Do not forsake me, do not abandon me, O God, my deliverer.
- Though my father and mother abandon me,
the Eternal One will take me in.
- Show me Your way, O Eternal One,
and lead me on a level path because of my watchful foes.
- Do not subject me to the will of my foes,
for false witnesses and unjust accusers have appeared against me.
- Had I not the assurance that I would enjoy the goodness of the Eternal One
in the land of the living…
- Look to the Eternal One;
be strong and of good courage!
O look to the Eternal One!
ְPARSHA – Deuteronomy 16:18-21:9
Shof’tim [(שֹׁפְטִים – Hebrew for “judges/magistrates”)]
- Laws regarding both sacred and secular legislation are addressed. The Israelites are told that in every dealing they should pursue justice in order to merit the land that God is giving them. (16:18–18:8)
- The people are warned to avoid sorcery and witchcraft, the abhorrent practices of their idolatrous neighbors. (18:9–22)

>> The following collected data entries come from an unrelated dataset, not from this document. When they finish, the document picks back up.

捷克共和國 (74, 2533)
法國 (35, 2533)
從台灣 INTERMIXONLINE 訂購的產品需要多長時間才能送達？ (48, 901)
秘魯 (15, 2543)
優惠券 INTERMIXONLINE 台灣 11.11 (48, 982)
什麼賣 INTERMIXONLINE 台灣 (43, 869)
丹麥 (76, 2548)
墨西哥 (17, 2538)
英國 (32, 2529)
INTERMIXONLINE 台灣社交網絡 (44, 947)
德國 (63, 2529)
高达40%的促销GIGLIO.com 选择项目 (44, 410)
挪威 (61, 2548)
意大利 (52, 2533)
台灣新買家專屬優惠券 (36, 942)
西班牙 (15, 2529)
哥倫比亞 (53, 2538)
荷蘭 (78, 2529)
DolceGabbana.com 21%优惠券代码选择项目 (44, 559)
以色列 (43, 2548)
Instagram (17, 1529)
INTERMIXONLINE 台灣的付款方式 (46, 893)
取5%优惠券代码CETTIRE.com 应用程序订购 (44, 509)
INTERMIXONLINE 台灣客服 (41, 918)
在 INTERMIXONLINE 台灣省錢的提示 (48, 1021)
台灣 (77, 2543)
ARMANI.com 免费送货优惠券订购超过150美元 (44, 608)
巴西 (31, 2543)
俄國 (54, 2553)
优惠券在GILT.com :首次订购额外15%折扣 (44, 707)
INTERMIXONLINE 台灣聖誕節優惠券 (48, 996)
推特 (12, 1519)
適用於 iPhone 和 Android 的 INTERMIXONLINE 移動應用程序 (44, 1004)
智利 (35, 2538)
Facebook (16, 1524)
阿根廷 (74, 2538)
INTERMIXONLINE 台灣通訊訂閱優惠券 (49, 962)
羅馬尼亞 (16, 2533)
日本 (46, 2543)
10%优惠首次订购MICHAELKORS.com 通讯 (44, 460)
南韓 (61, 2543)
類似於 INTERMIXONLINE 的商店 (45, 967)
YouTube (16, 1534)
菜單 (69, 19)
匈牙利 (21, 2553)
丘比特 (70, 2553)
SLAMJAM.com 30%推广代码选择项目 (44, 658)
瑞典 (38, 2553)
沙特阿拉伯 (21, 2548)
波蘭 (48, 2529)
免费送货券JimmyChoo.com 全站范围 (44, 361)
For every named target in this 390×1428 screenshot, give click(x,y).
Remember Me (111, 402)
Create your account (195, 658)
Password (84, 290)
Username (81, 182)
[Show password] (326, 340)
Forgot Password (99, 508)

- God tells them that should an Israelite unintentionally kill another, he may take sanctuary in any of three designated cities of refuge. (19:1–13)
- Laws to be followed during times of peace and times of war are set forth. (19:14–21:9)
The parashah provides a constitution — a basic societal structure — for the Israelites. The parashah sets out rules for judges, kings, Levites, prophets, cities of refuge, witnesses, war, and unsolved murders.
Professor Gerhard von Rad of Heidelberg University in the mid-20th-century argued that the ordinances for standardizing the cult and establishing only one sanctuary are the most distinctive feature in Deuteronomy’s new arrangements for ordering Israel’s life before God. Von Rad cited Deuteronomy 12; 14:22–29; 15:19–23; 16; 17:8–13; 18:1–8; and 19:1–13 among a small number of “centralizing laws” that he argued belong closely together and were a special, later stratum in Deuteronomy. Von Rad argued that these texts indicate that Israel’s cult had become completely lacking in unity, celebrating at former Canaanite shrines intended for Baal. The instructions to centralize the cult sprang from the conviction that the cult in the different country shrines could no longer be reincorporated into the ordinances of a pure faith in God. Jewish educators Sorel Goldberg Loeb and Barbara Binder Kadden wrote that Von Rad saw the Book of Deuteronomy and the discussion of sacrifices in particular as a way of getting the Israelites back on track, as the Israelites had been influenced by other nations whose worship habits did not coincide with the Israelite belief system.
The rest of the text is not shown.